Online Theft from New Jersey Town Brings Cyber-Scams Focus

March 31, 2010

The signs seem to sprout overnight on telephone poles and along roadsides, offering upward of $500 a week to work from home.

Such solicitations have long been used by scam artists trying to lure desperate souls into sending away cash for jobs that never materialize. But in a growing number of cases, authorities say they serve a more insidious end.

According to the FBI, those work-from-home signs are increasingly being used to recruit “money mules” paid to illegally wire stolen cash overseas. Some believe they work for legitimate companies. But in truth, investigators say the mules are accomplices to crime bosses in Russia, Belarus and elsewhere who hack into United States bank accounts and siphon the coffers of small businesses and local governments.

“Some people just want to feed their family. They are out of work. But they don’t realize what they are doing is illegal,” said Tim Ryan, head of the FBI’s cyber crime unit in Newark.

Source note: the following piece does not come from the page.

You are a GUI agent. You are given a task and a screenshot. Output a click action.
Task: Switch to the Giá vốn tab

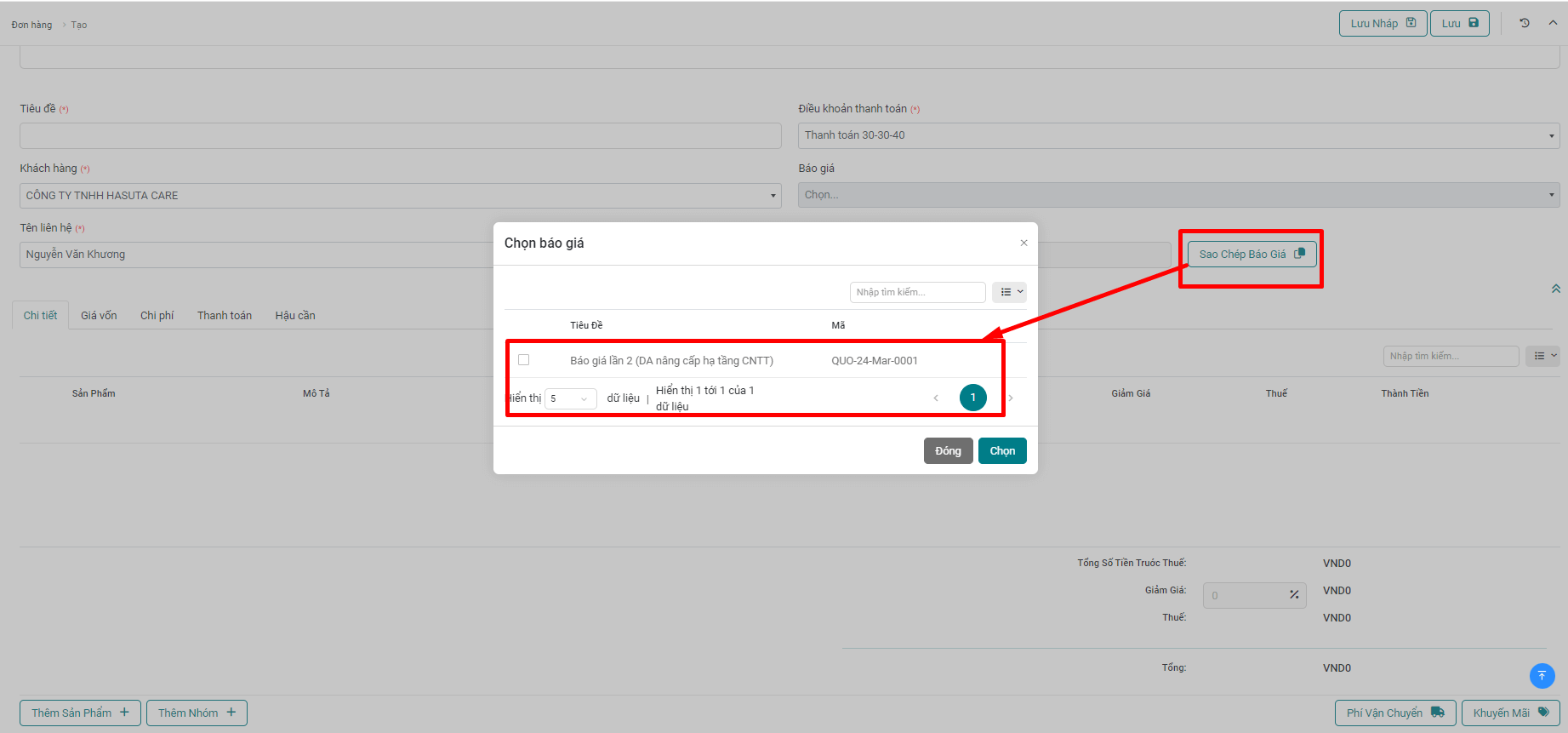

The FBI is investigating at least three dozen cases in New Jersey that authorities suspect involve money mules, Ryan said. Aside from roadside signs, they are recruited through reputable job-search Web sites like, the agent said.

Yes, the mules really do work from home. And they can actually make money. But they often wind up losing more than they earn and if caught can face up to 20 years in prison for wire-fraud, authorities said.

Authorities say the schemes typically begin with an overseas computer hacker sending an e-mail to the address of, for example, the business administrator for a local school district in New Jersey. The message looks legitimate. But when the administrator opens the attachment, it quietly embeds software on the computer to record every keystroke.

“They may never know it happened,” said Jim Menendez, vice president for global security at CSC, an international technology firm.

Now the hacker can steal the administrator’s password to the school district’s online banking account. He has power to transfer money. But sending it directly to Russia or elsewhere overseas would draw the attention of banking officials. So the hacker needs to send the cash to someone in the United States.

Enter the money mule.

The hacker transfers the money typically less than $10,000 to avoid setting off regulatory red flags to the mule’s bank account. The mule immediately withdrawals the cash, keeps, say, 10 percent, and wires the rest to the hacker overseas.

Hackers have been using mules since the dawn of cyber crime. But they are growing more common, authorities say, as cyber crime swells and a sputtering economy leaves legions of people desperate for work.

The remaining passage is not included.